Bustos Speaks on House Floor in Support of the FAIR Act

WASHINGTON – Today, Congresswoman Cheri Bustos (IL-17) – a longtime leader in the push to end forced arbitration – helped pass the Forced Arbitration Injustice Repeal Act (the FAIR Act). This bill would prohibit the enforcement of mandatory, pre-dispute arbitration provisions in contracts involving consumers, employment, antitrust and civil rights disputes. Included in the legislation is Congresswoman Bustos’ Ending Forced Arbitration of Sexual Harassment Act, which would void forced arbitration agreements that prevent sexual harassment survivors from getting the justice they deserve.
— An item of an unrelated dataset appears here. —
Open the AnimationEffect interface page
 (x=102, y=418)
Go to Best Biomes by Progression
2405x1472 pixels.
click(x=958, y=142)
“We can no longer sweep this problem under the rug through secret arbitration processes that silence victims of harassment and discrimination,” Congresswoman Bustos said. “It’s time for justice – everyone who is subjected to discrimination or sexual harassment in the workplace deserves their day in court. This legislation would create safer workplaces and protect workers who are routinely held back by institutional protections for bad actors. The Senate should move quickly to protect workers, hold the powerful accountable and be on the right side of history.”

Click HERE to watch Congresswoman Bustos speak on the House floor.


An estimated 60 million Americans are subject to forced arbitration clauses. The bill Congresswoman Bustos helped pass today would void forced arbitration agreements and allow survivors of sexual harassment or discrimination to seek justice, discuss their cases publicly and eliminate institutional protection for harassers. Forced arbitration clauses often include non-disclosure agreements that prevent survivors of sexual harassment from discussing the nature or basis of their complaint. If an employee’s contract or employee handbook includes a forced arbitration clause, the employee is likely to have signed away his or her right to a jury trial whether or not they are aware of the clause. Employees are far more likely to win cases that go to trial than cases that go through the arbitration process.

In the 115th Congress, Congresswoman Bustos introduced similar bipartisan, bicameral legislation with Senator Kirsten Gillibrand. Upon the introduction of Congresswoman Bustos’ legislation, Attorneys General from all 50 states, territories and the District of Columbia called for passage of her bill to protect workers and survivors of sexual assault. Other companies have since ended the use of forced arbitration in cases of sexual harassment and assault, including Uber, Microsoft and Google.